[SUPPLIED MATERIAL — start]

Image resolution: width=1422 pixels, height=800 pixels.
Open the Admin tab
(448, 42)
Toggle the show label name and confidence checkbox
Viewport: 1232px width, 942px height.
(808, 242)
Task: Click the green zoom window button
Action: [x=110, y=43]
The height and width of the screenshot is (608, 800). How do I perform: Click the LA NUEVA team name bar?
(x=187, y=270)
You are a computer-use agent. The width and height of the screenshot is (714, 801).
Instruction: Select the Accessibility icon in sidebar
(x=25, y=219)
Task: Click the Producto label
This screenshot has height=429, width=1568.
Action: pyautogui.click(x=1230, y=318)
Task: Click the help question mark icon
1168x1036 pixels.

[SUPPLIED MATERIAL — finish]

[WHAT TO PRODUCE]:
In the lines above, find each one with "pixels" and list it.

[EXERCISE ANSWER]:
Image resolution: width=1422 pixels, height=800 pixels.
1168x1036 pixels.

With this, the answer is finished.